Team CryptoInsightfull 
Short answer: there remained a single known attack (low-difficulty header spam) that checkpoints somewhat protected against, even if they were old. As mining hardware continued to become cheaper per hash, that protection became weaker too, as explained in a recent security disclosure. Since Bitcoin Core 24.0, that attack is no longer possible, using a solution (headers presyncing) that does not require forcing a particular chain onto users (unlike checkpoints). As of early 2025, there is active discussion about removing checkpoints entirely.
Longer answer.
Ever since headers-first synchronization was introduced in Bitcoin 0.10, the only reason checkpoints were still useful is to combat headers spam.

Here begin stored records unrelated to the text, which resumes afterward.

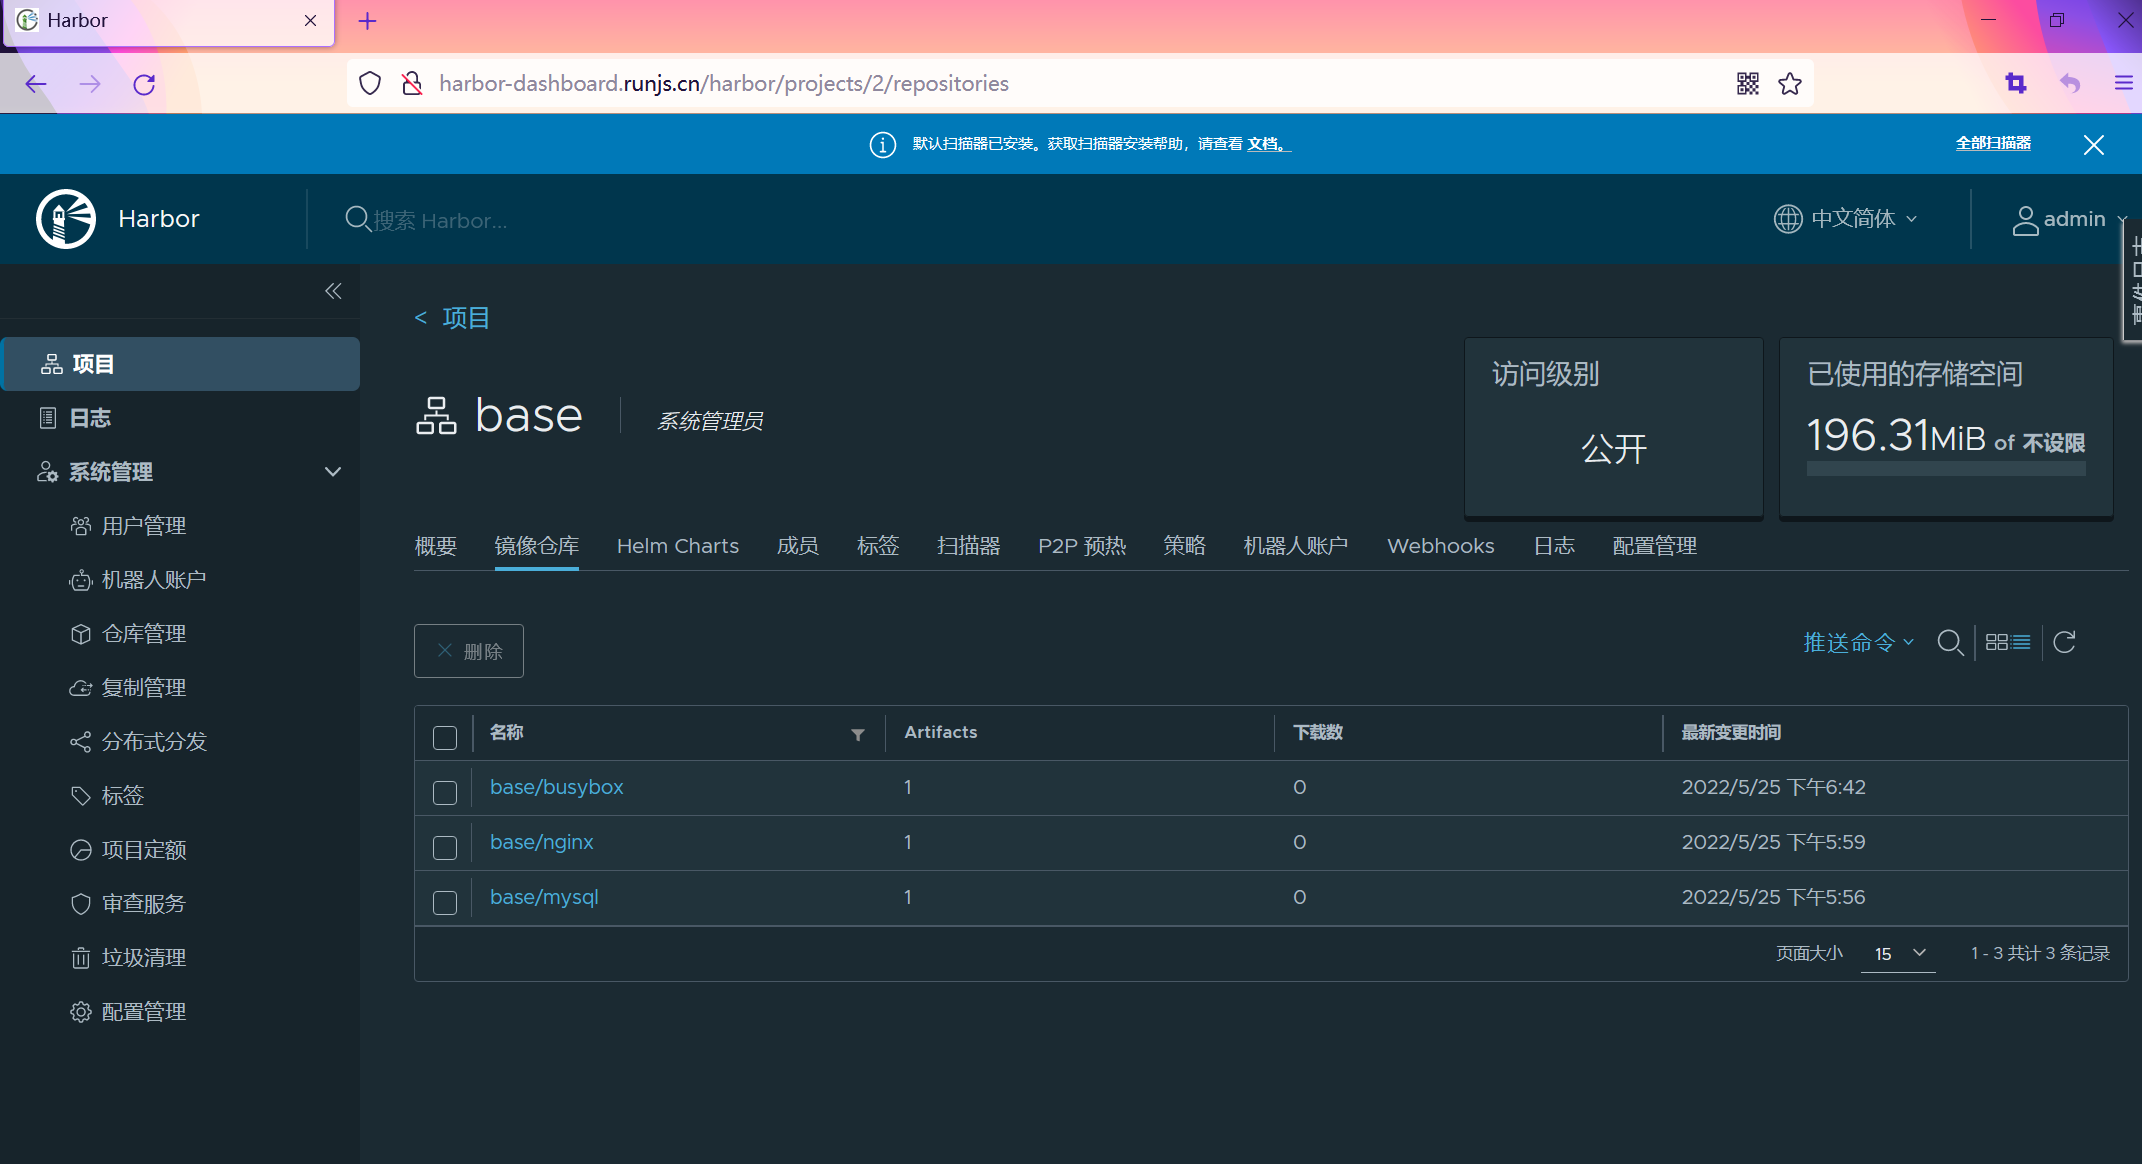
Task: Dismiss the scanner info banner
Action: [2093, 145]
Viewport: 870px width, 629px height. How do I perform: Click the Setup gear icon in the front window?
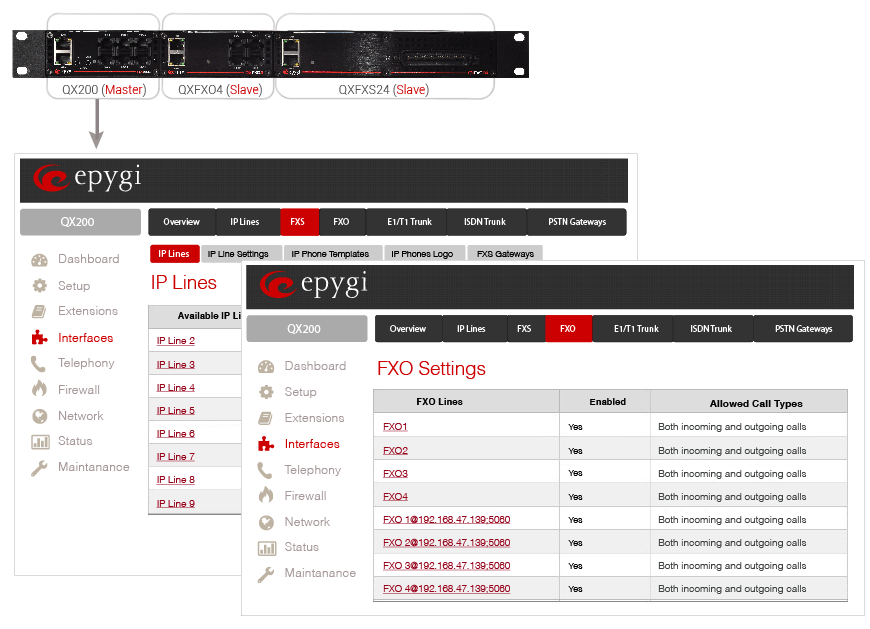266,393
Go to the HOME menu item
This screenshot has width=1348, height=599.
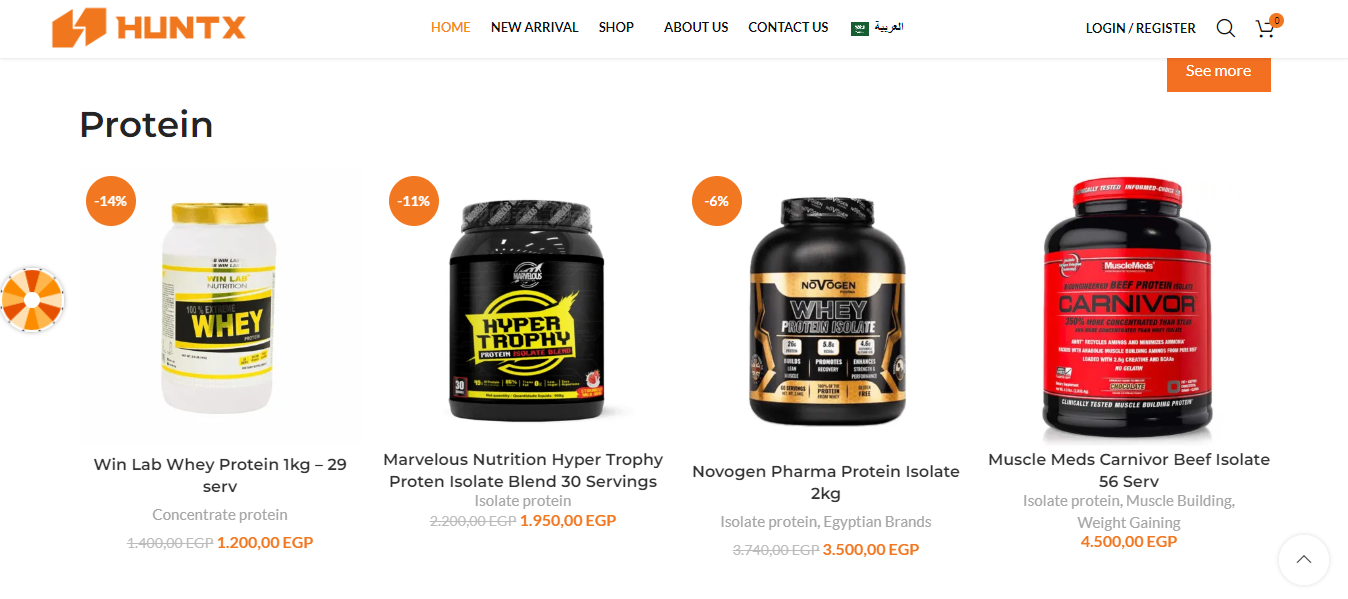451,28
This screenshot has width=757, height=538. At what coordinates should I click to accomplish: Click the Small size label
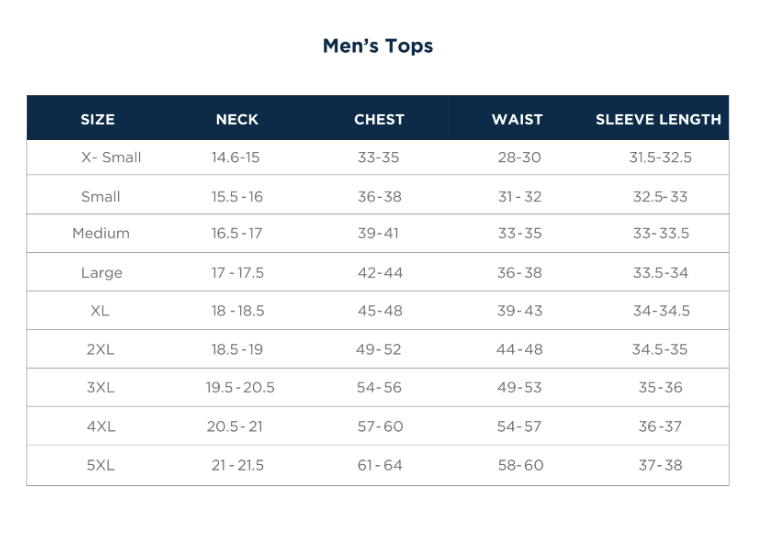(x=101, y=197)
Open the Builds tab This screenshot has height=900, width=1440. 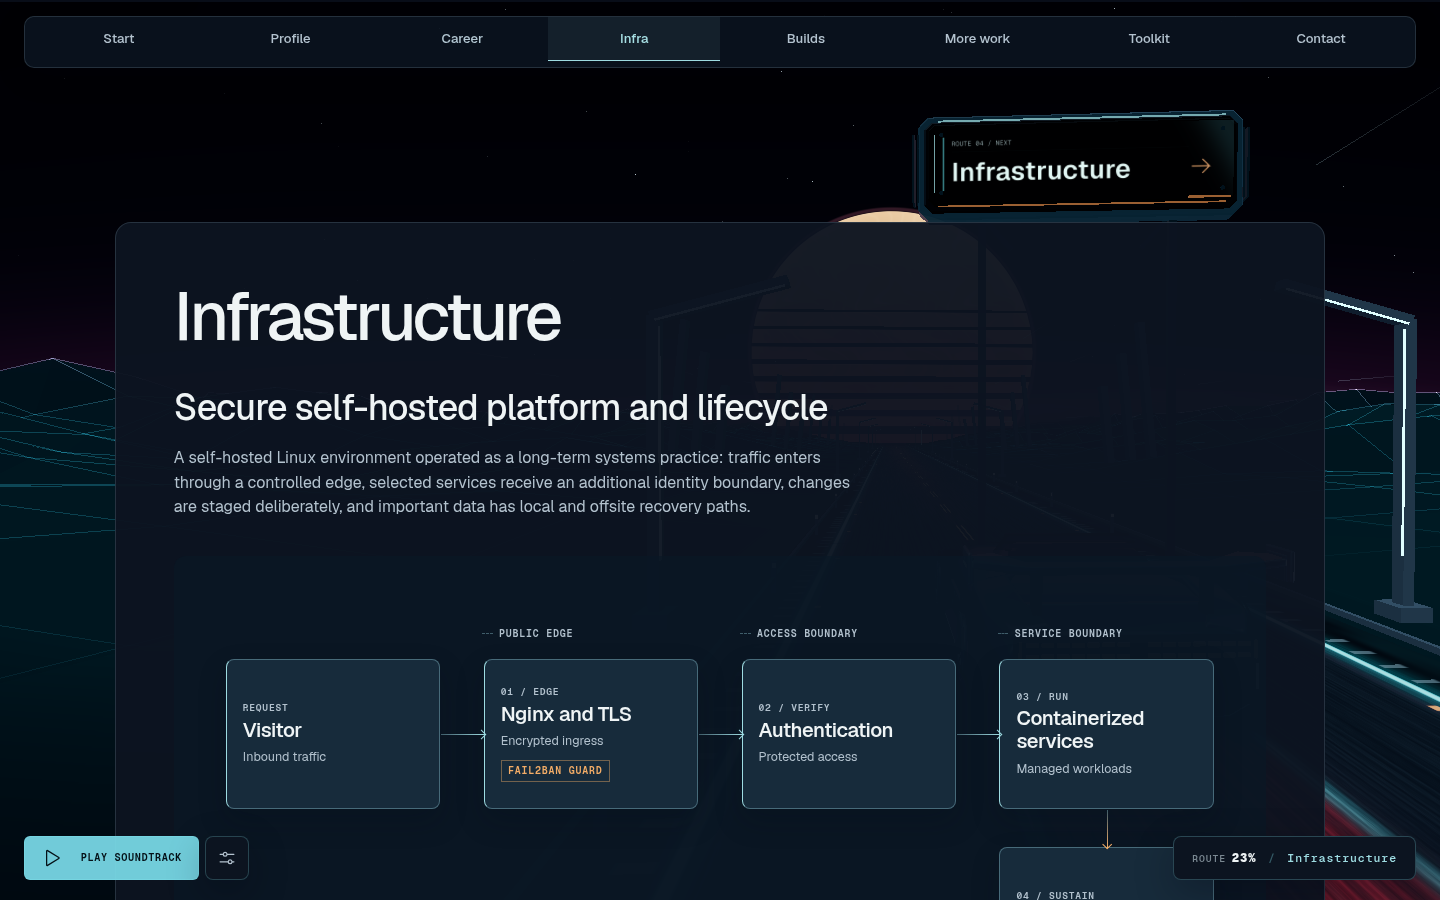click(806, 39)
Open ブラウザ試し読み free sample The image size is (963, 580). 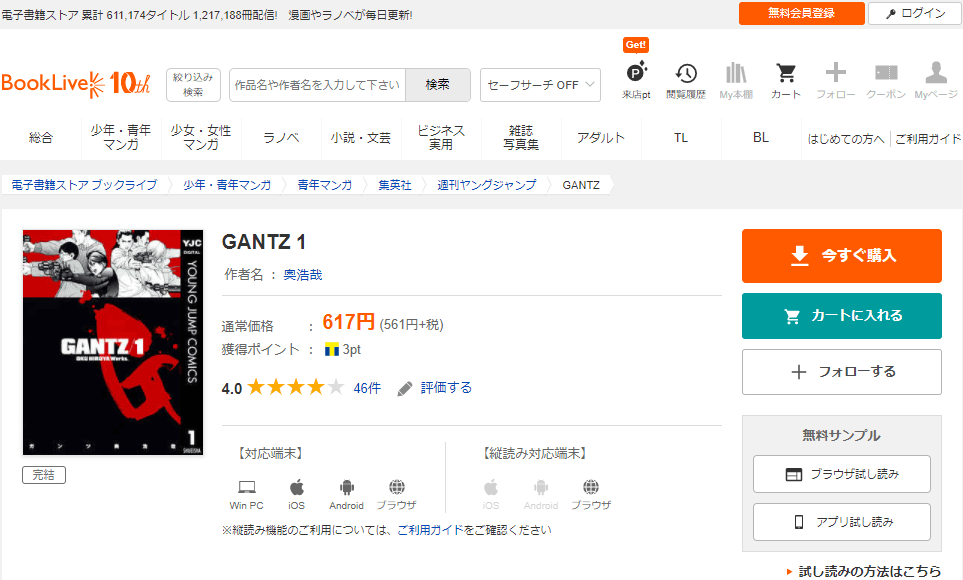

I will quote another answer on the topic of mine:
since the headers-first synchronization introduced in Bitcoin Core 0.10.0, blocks are never downloaded before their headers are known and verified to have sufficient work (which means: enough to be within one day of the active chain tip, and more than the preconfigured minimum chain work). This means we already don’t need to worry about low-difficulty block spam anymore. The blocks are just not downloaded unless they’re part of a chain that’s proven to be good enough.
Yet, a weaker problem remained: a peer could start giving us (multiple) chains of headers that never amount to anything valuable. Since the headers are sent in forward order, there is no way to know at the beginning how good the result will get.
I give this as context, because when discussing security measures it is always good to keep in mind what problems we are trying to prevent: checkpoints were just there to prevent attackers from filling people’s disks and memory with large amounts of low-difficulty chains that fork off very early on (e.g., just after the genesis block) and never actually reach as much work as the real one, but the software has no means of figuring out that they can’t.
However, if somehow a chain existed which actually forked off from right after genesis, which was valid, and had more work than the chain we consider real today, the software should accept it, drastic as it is. Bitcoin’s security model relies on proof-of-work, which means accepting the most-work valid chain, even if it is perhaps not the chain we want.
I mention this, because people sometimes believe that checkpoints are a security feature that protects against deep reorgs. I believe that is a mistake: if deep reorgs happen, some of the very core assumption underlying proof-of-work are broken, and we should consider fixing it. Checkpoints are not a fix for this: either they are put so far in the past that they have no effect on which chain is accepted (as is the case now), or they’re made frequently at which point it is replacing a computer-system based consensus system with a human one.
So: all checkpoints do is force a headers-spamming attacker to fork off from the chain in 2014, rather than in 2009, where the difficulty is a lot higher (but still orders of magnitude lower than today). This makes the headers-spam attack many times more expensive, but as mining hardware has kept developing, as of 2022, the cost of the attack had gone down to roughly 1 BTC in mining costs (as explained in the security disclosure).
Since Bitcoin Core 24.0, a new approach to headers synchronization is introduced: headers pre-syncing (see PR 25717). It splits the headers-synchronization in two phases:
- One (presyncing) during which headers are downloaded from peers, and verified, but not stored (except for a very small commitment).
- If (and only if) the presync phases reaches headers that beat the minimum chainwork setting, and have a chance of beating the chain we already have, the headers are redownloaded and compared against what we received before, and stored for further processing (which includes downloading the full blocks).
By doing this, an attacker cannot spam a node anymore in a way that matters using a low-difficulty headers chain. This fixes the problem entirely, without checkpoints, and even extends the protection to points before the node has reached the checkpoints. With the last-known weakness that checkpoints protect against gone, they could be removed entirely.
To answer your actual questions:
Why a list of checkpoints is saved if only the last one is used?
Every checkpoint worked (and so far, works) only when reached. Its effect is that once you accept a block whose hash matches a checkpoint, no more reorgs are permitted away from it. This means that if the checkpoint list were completely wrong, it would have no effect, rather than preventing you from synchronizing at all.
This also meant that before the introduction of headers-presync, the concern for headers spam was even greater for a new node that just started up, because as long as it had not passed all the checkpoints, it would be vulnerable to header spam chains that fork off from earlier checkpoints, or even genesis, which would be far cheaper still.
Why are they still being used if the last checkpoint is from 2014?
At this point, the only reason is because of unknown unknowns: are there perhaps undiscovered attacks (like low-difficulty header spam, but perhaps different) that are not prevented by headers presync, but are made more expensive by checkpoints, even if just mildly? We believe not, but this concern, plus inertia, have resulted in them not having been removed yet.
Wouldn’t it better to use the assumevalid block as a “checkpoint”?
That, or another more recent checkpoint, would have been alternatives to the issue of falling costs of a low-difficulty spam attack. I believe the headers pre-sync approach we used instead is a lot more elegant, as it effectively lifts the protection of the minchainwork setting to header spam protection in a very generic way, and it does so without ever actually even potentially affecting which chain is actually considered valid, unlike checkpoints.
Disclaimer: I helped design the headers pre-synchronization mechanism.